Son yıllarda Afrika, küresel rekabetin ve nüfuz mücadelelerinin yeni satranç tahtası hâline geldi.
Kıta, yalnızca sahip olduğu doğal kaynaklarıyla değil, hızla büyüyen nüfusu, genç iş gücü, geniş tarım arazileri ve jeopolitik önemiyle de dünya aktörlerinin ilgisini üzerine çekiyor.
Çin'den Hindistan'a, Türkiye'den Körfez ülkelerine kadar çok sayıda güç Afrika ülkeleriyle ilişkileri güçlendirmeye ve kıtada yer edinmeye çalışıyor.
Ağustos ayı sonunda Doha destekli Al Mansour Holdings, 6 Afrika ülkesine toplam 103 milyar dolarlık yatırım sözü verdi ve Katar "Afrika'da ben de varım" diyerek bu yarışa katıldı.
Söz konusu meblağ, son yıllarda Körfez ülkelerinden gelen tek seferdeki en büyük yatırım paketlerinden biri olmasıyla dikkat çekiyor.

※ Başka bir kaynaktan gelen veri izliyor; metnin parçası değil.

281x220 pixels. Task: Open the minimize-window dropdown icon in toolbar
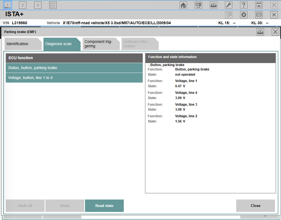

Bir başka deyişle, Katar, kıtaya yönelik yatırımlarında Suudi Arabistan ve Birleşik Arap Emirlikleri'nin hacmine yaklaşan ve hatta onları geride bırakabilecek büyük ölçekli bir hamle yapmış oldu.
Katar'ın yatırım listesinde başı çeken ülke, geçtiğimiz haftalarda Ruanda ile yaşanan çatışmalar nedeniyle Doha'nın ABD ile birlikte arabuluculuk vazifesini üstlendiği Kongo Demokratik Cumhuriyeti (KDC) oldu.
Madencilik, hidrokarbon, tarım ve altyapı sektörlerine yönlendirilecek 21 milyar dolarlık pay, Kongo'yu Katar'ın yatırım paketinin en fazla kazananı hâline getirdi.
Dünyanın en büyük kobalt üreticisi olan KDC, aynı zamanda nadir toprak elementleri, koltan ve lityum rezervleriyle teknolojik rekabetin tam kalbinde yer alıyor.
fazla oku
Bu bölüm, konuyla ilgili referans noktalarını içerir. (Related Nodes field)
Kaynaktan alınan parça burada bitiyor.